Houses with sea views sell for $10 million – and there’s a waiting list to buy them. Gleaming superyachts wait at the wharf while their owners sun themselves at beach houses on private islands.

At restaurants, well-heeled couples don’t blink at dropping half a grand on dinner. And not far from a string of shops where handbags retail for thousands of dollars, a woman recently walked out the door of a high-street retail jeweller with a white diamond dress ring sporting a price tag of $72,690.

[…]

Over the past year, Auckland’s high-end property prices have increased 12.7 per cent, the seventh-fastest rate in the world.

Auckland’s overall property prices are now in the top 50 in the world, putting the city in the same realm as global centres such as London, Manhattan, Sydney and resort getaways including the British Virgin Islands, St Jean Cap Ferrat and Monaco.

But what you get for your money in Auckland is still attractive by international standards.

[…]

He [Real estate agent Michael Boulgaris says] says there is always a waiting list of buyers for top-level homes.

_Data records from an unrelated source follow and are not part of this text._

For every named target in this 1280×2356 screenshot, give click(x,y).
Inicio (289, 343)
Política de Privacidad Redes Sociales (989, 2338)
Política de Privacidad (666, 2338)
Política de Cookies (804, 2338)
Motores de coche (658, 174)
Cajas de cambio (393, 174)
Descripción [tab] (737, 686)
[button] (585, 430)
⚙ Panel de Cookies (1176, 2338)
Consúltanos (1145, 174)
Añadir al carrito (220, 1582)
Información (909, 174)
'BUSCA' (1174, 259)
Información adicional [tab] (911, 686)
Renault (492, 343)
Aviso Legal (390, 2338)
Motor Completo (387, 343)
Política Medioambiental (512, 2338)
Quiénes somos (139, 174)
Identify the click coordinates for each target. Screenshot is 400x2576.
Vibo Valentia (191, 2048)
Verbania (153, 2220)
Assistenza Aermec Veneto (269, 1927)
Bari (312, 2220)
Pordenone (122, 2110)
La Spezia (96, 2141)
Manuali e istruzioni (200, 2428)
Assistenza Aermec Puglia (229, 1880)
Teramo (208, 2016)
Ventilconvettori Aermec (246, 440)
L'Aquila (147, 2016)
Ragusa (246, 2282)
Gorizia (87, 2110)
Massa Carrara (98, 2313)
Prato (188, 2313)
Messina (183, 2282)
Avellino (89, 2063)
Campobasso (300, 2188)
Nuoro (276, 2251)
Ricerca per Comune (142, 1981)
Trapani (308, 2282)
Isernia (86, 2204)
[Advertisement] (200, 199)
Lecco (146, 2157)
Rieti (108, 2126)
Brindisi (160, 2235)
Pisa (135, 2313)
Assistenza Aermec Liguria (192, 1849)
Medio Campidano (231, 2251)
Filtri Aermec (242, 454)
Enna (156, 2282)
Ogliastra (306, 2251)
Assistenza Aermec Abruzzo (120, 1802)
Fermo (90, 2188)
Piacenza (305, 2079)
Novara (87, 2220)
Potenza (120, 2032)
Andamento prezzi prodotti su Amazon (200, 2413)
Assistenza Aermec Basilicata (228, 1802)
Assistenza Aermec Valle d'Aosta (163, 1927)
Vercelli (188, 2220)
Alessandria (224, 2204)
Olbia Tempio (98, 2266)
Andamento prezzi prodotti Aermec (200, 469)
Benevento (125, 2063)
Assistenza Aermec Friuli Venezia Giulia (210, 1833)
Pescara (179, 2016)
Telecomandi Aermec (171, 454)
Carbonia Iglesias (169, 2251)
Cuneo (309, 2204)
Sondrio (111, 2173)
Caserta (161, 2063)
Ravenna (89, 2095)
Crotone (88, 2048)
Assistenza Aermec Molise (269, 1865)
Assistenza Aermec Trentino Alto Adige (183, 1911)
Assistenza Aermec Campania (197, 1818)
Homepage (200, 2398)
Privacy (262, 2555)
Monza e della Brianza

Privacy is paramount for the very wealthy, he says, followed by a sea view. “I looked at a house that was $7 million or $8 million the other day and you could stand in the main bedroom and touch the neighbour. Space and privacy are what are important.”

Charlie Brendon-Cook, of Luxury Real Estate, says some super rich are broadening their sights beyond Auckland, looking for that privacy.

Cunliffe is tipped to include something about housing in his Conference speech today.  I will be looking for something that is most likely to work for those struggling on the lowest income.  And an increase in safe, and secure state housing needs to be part of such an agenda.